Activity: Please repeat only the lines below starting at the line that holds "Головна (383, 238)" and ending at the line that holds "toponimi (239, 106)", exactly, with both of those lines included and every picture omitted.

--- Listed records Enclosed Below ---

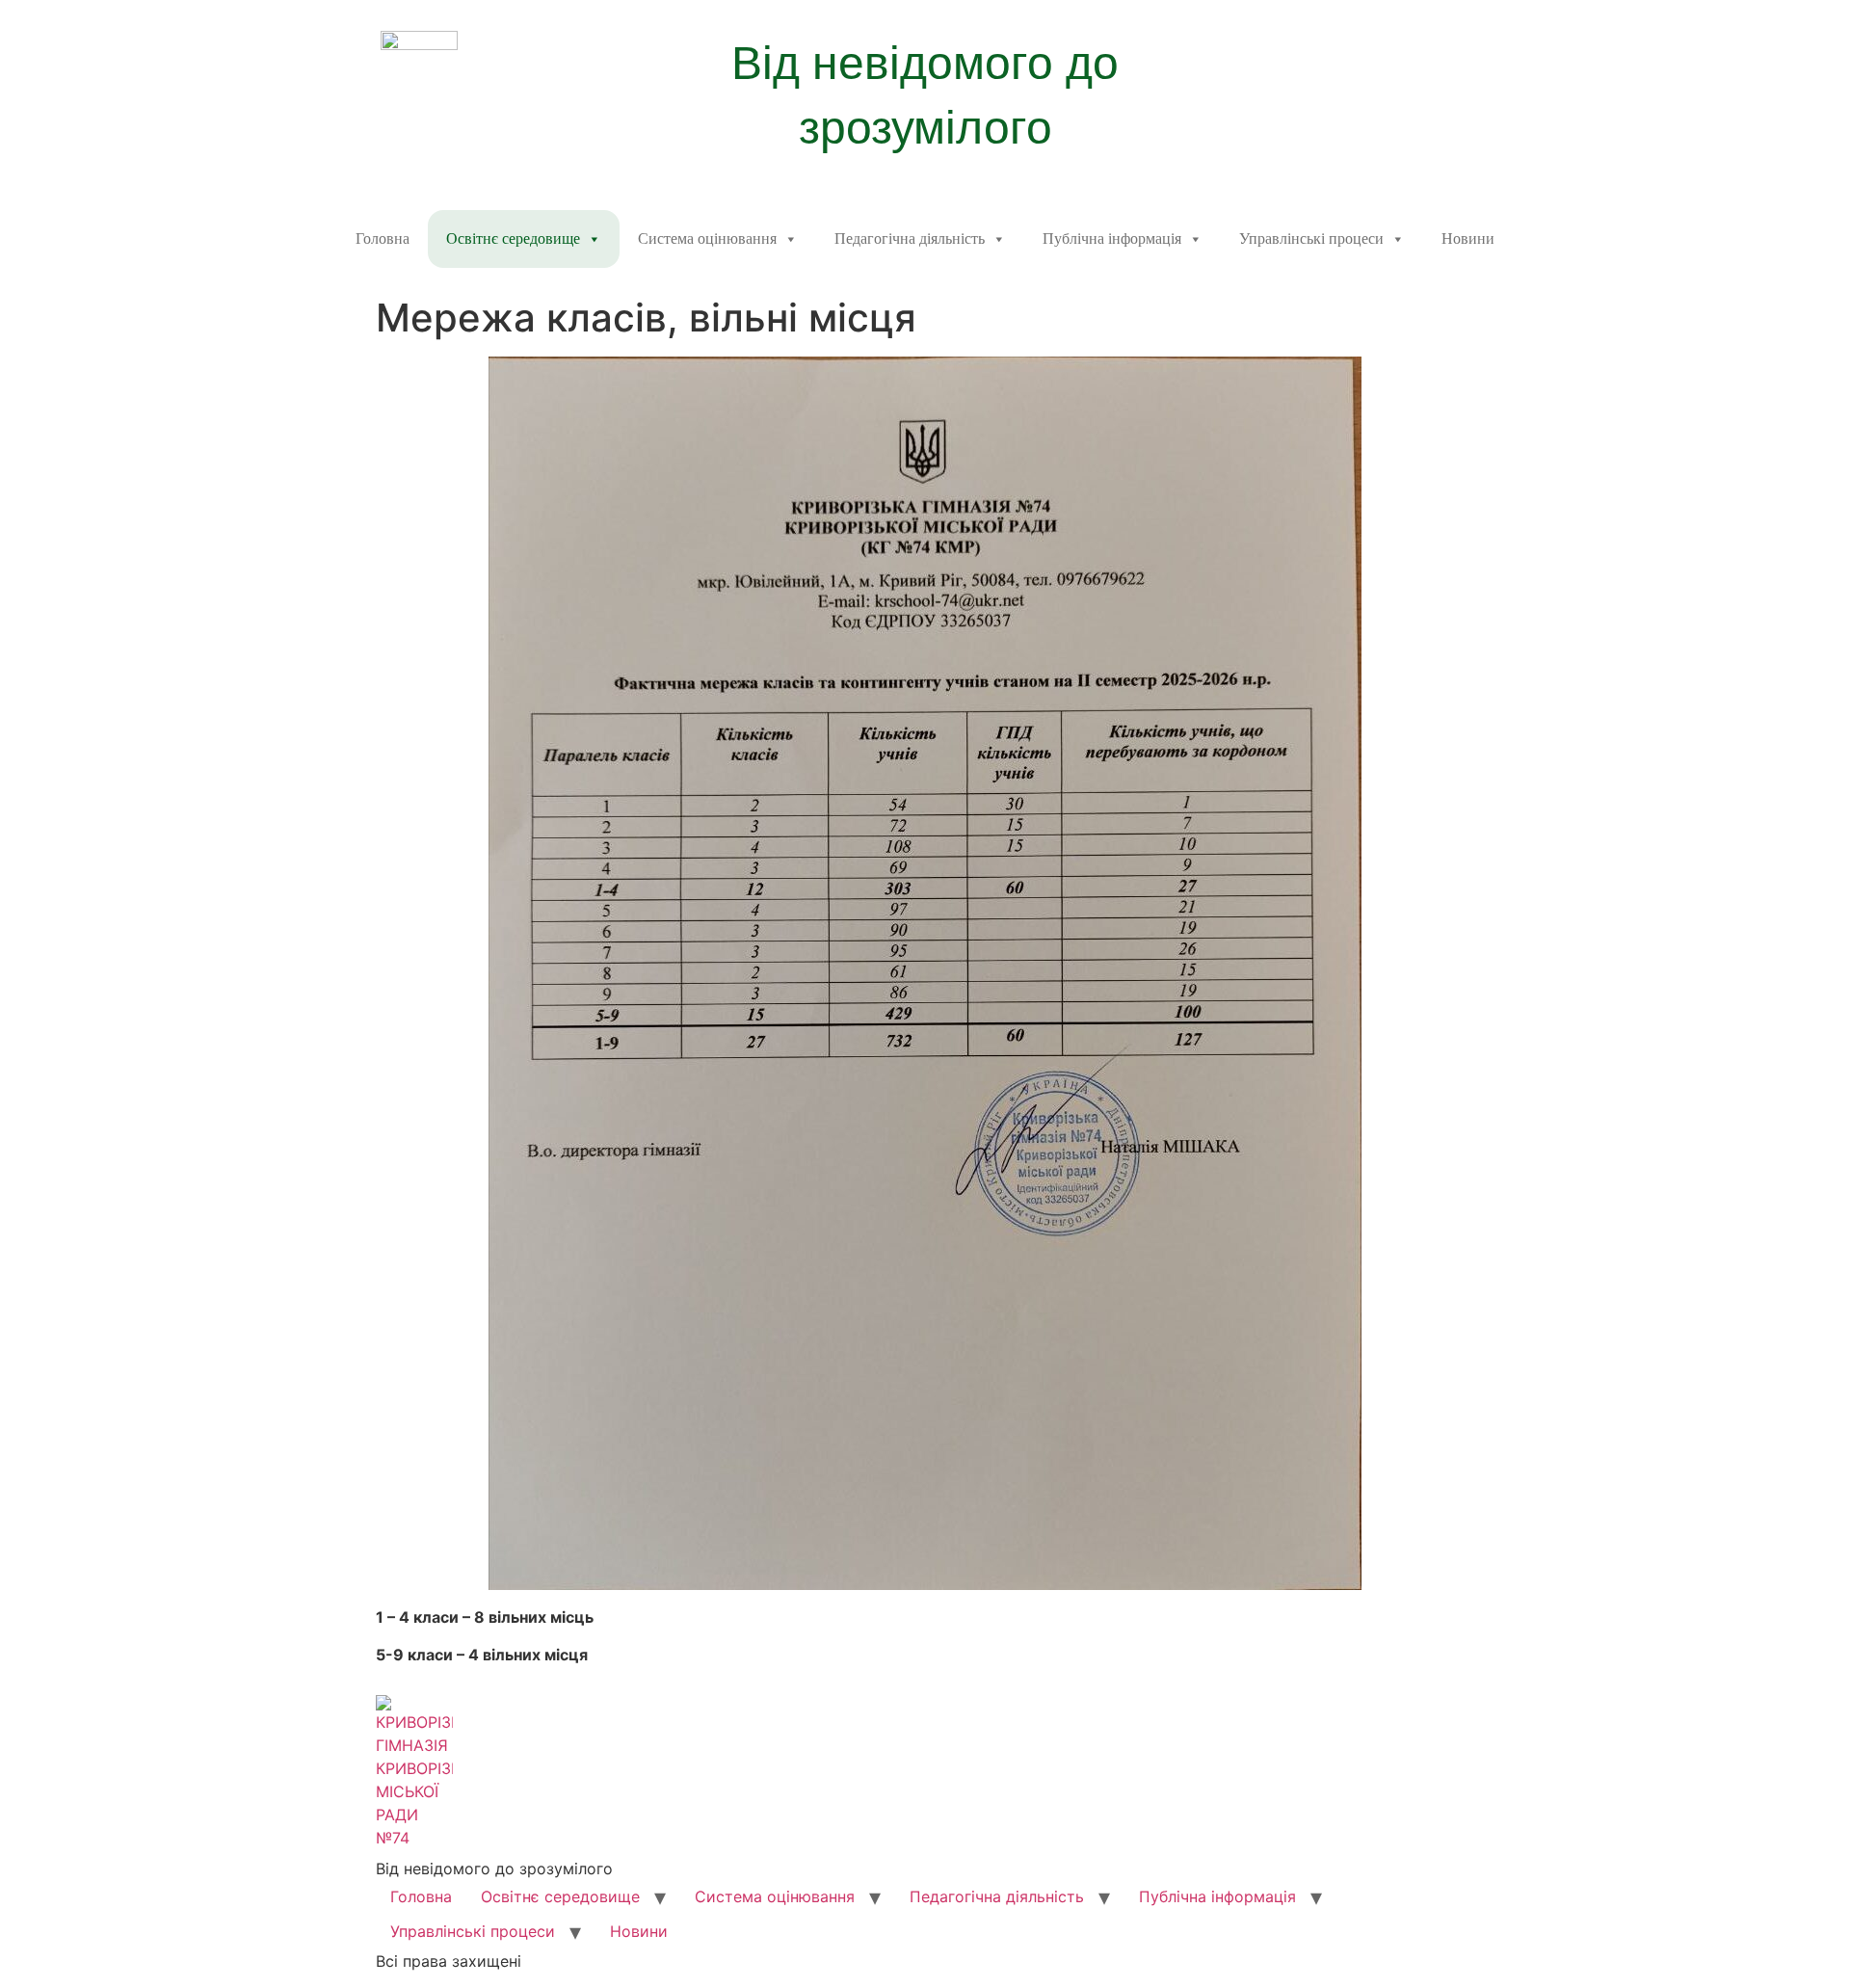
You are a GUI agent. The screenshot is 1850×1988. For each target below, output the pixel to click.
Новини (1467, 238)
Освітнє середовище (513, 238)
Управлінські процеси (1311, 238)
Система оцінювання (707, 238)
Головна (383, 238)
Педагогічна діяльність (909, 238)
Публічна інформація (1112, 238)
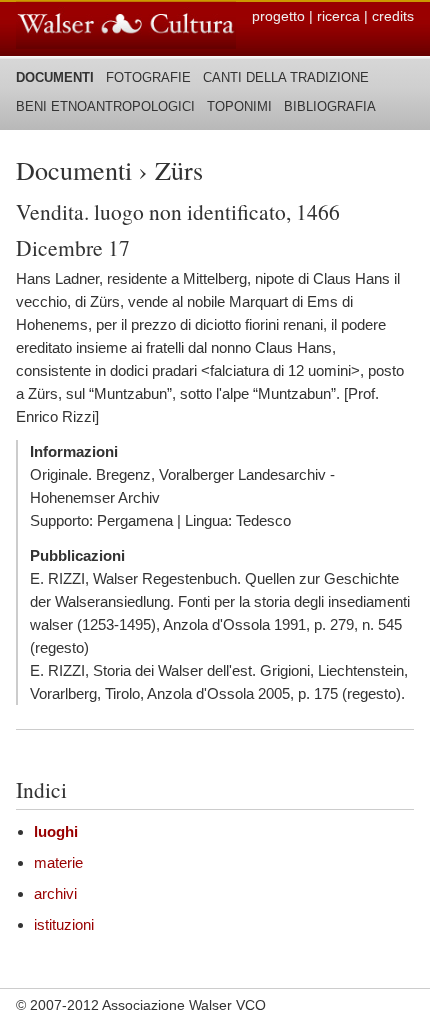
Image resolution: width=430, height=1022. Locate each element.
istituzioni (64, 924)
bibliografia (330, 106)
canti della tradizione (286, 77)
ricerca (338, 16)
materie (58, 862)
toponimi (239, 106)
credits (393, 16)
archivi (55, 893)
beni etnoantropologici (105, 106)
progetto (278, 16)
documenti (55, 77)
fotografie (148, 77)
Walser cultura (126, 24)
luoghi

--- End of Enclosed Listed records ---

Solution to this exercise:
Головна (383, 238)
Педагогічна діяльність (909, 238)
Публічна інформація (1112, 238)
Image resolution: width=430, height=1022. Locate each element.
istituzioni (64, 924)
bibliografia (330, 106)
canti della tradizione (286, 77)
ricerca (338, 16)
materie (58, 862)
toponimi (239, 106)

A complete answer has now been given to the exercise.